(Document and screenshot pointing entries)
:::::

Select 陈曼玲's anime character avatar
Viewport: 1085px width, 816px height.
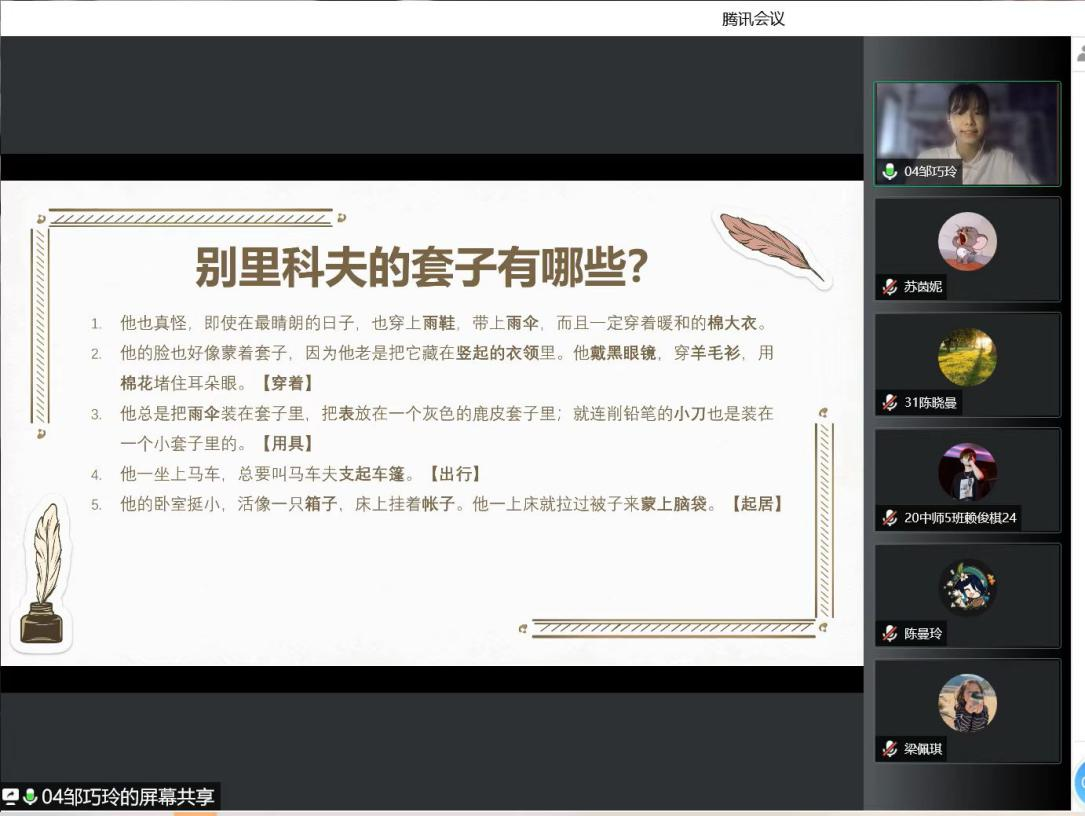pos(967,588)
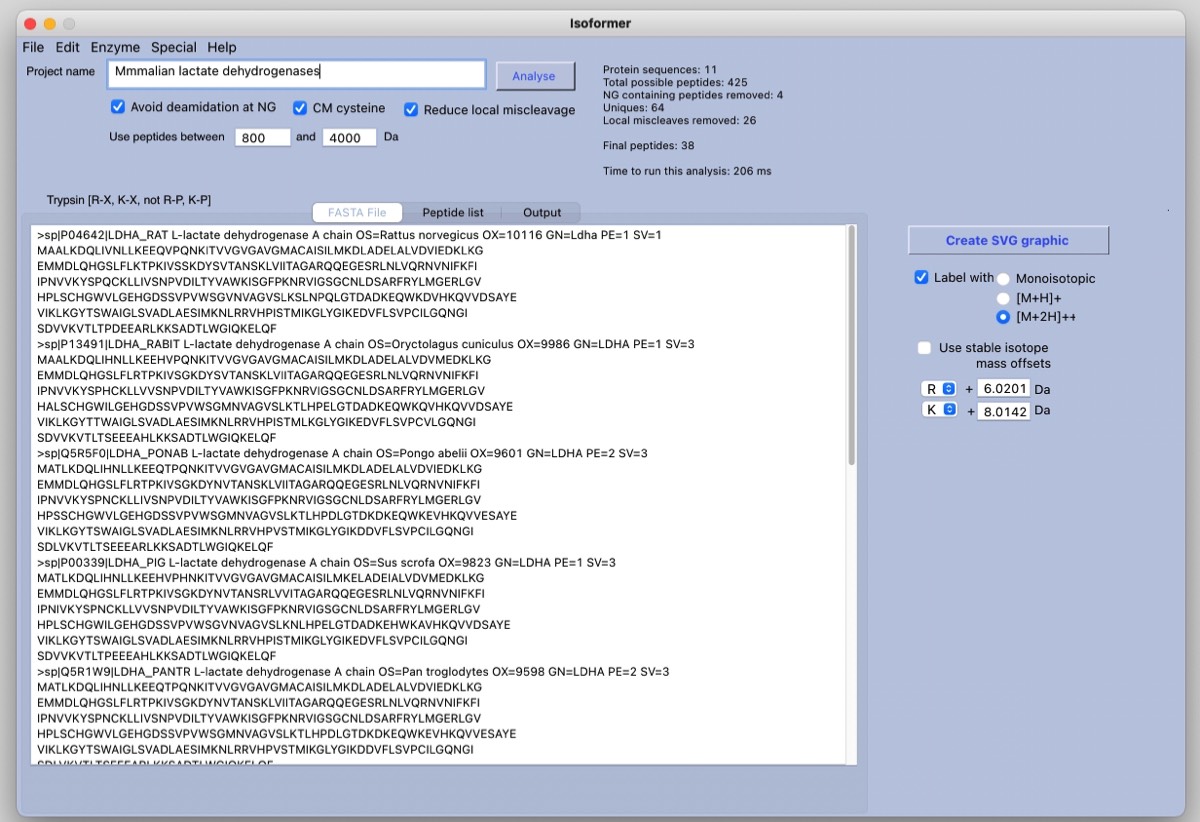
Task: Select the [M+2H]++ radio button
Action: pyautogui.click(x=1003, y=317)
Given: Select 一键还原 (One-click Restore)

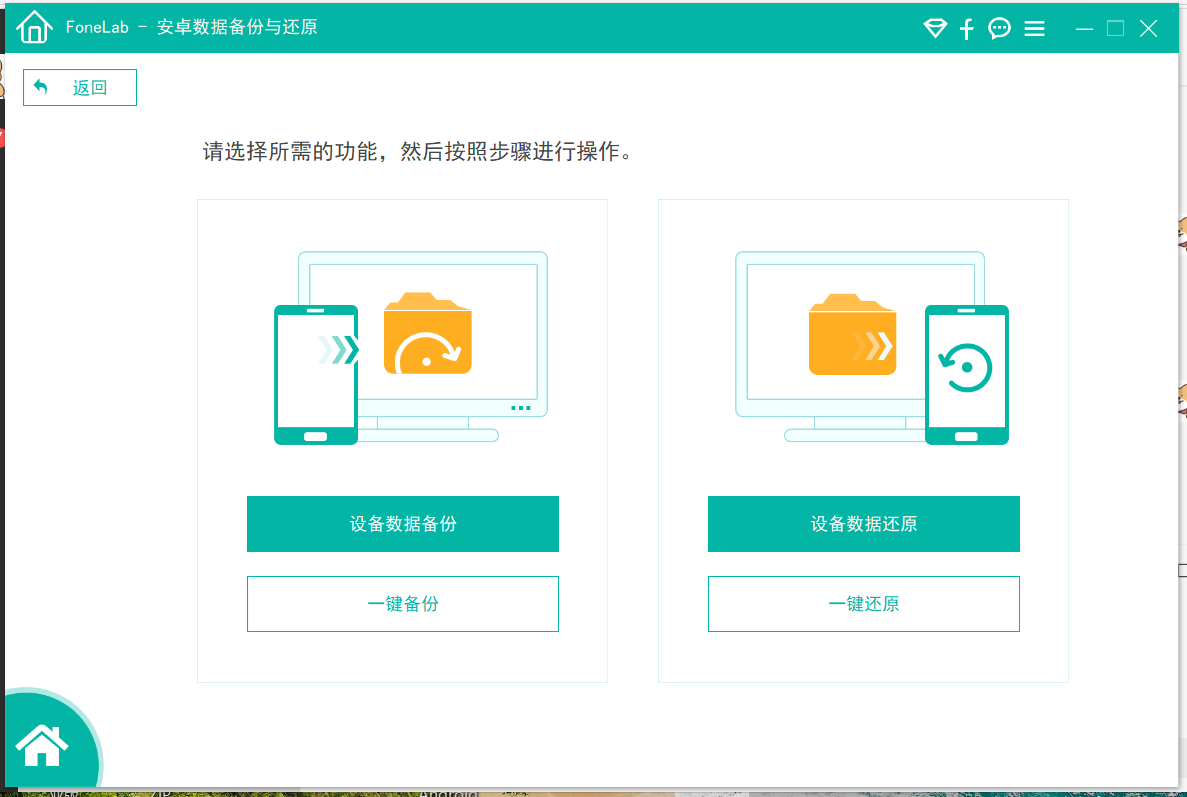Looking at the screenshot, I should point(863,604).
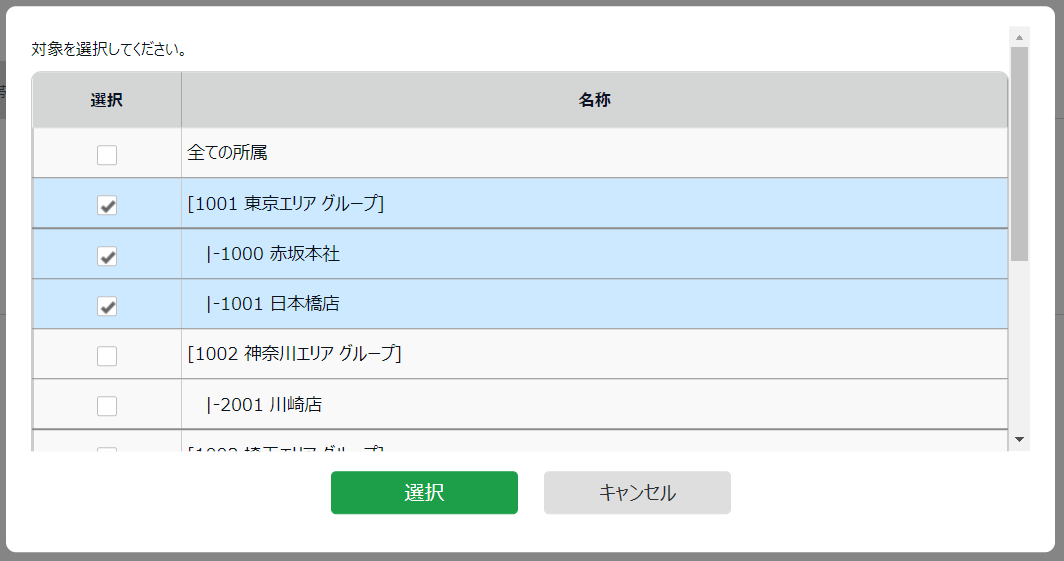
Task: Select the [1001 東京エリア グループ] row label
Action: click(285, 204)
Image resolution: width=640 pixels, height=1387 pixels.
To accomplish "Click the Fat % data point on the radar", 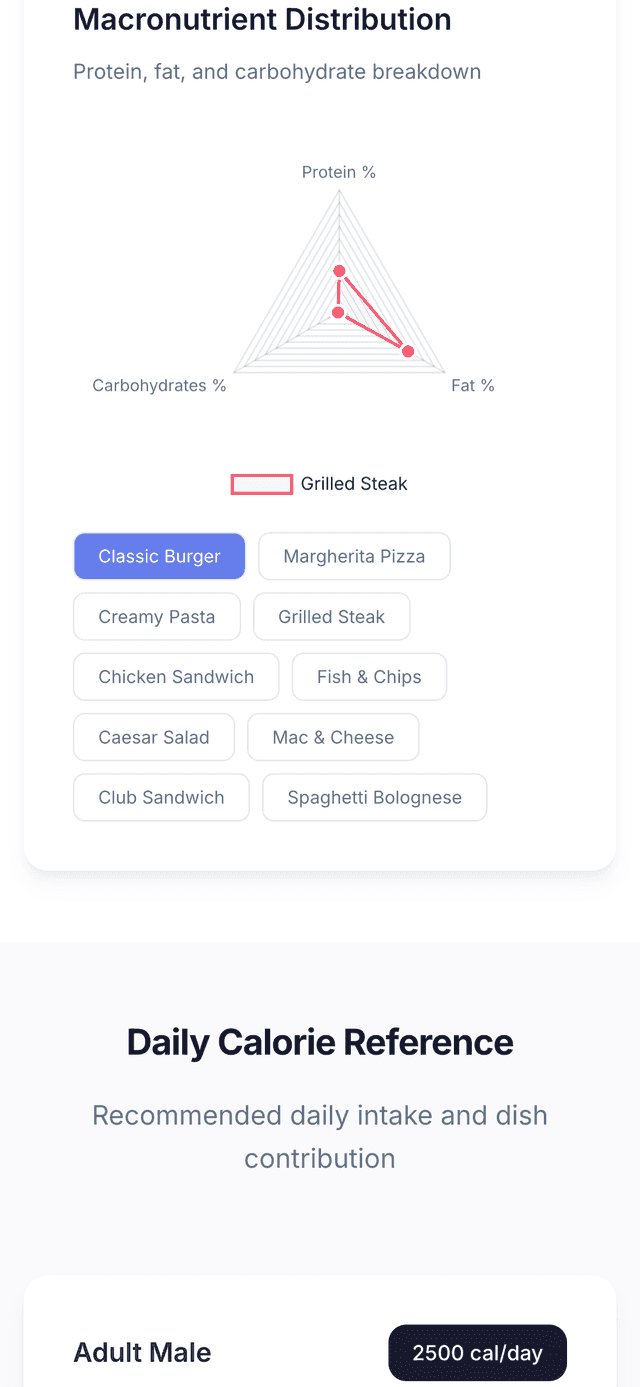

:::::

§ **SHORT TASK**
Please report every line of the records above that contains the word "Select", copying each such line in full.

§ **RESPONSE**
Select 陈曼玲's anime character avatar
Task: Select the [M+2H]++ radio button
Given: Select 一键还原 (One-click Restore)
Task: Select the [1001 東京エリア グループ] row label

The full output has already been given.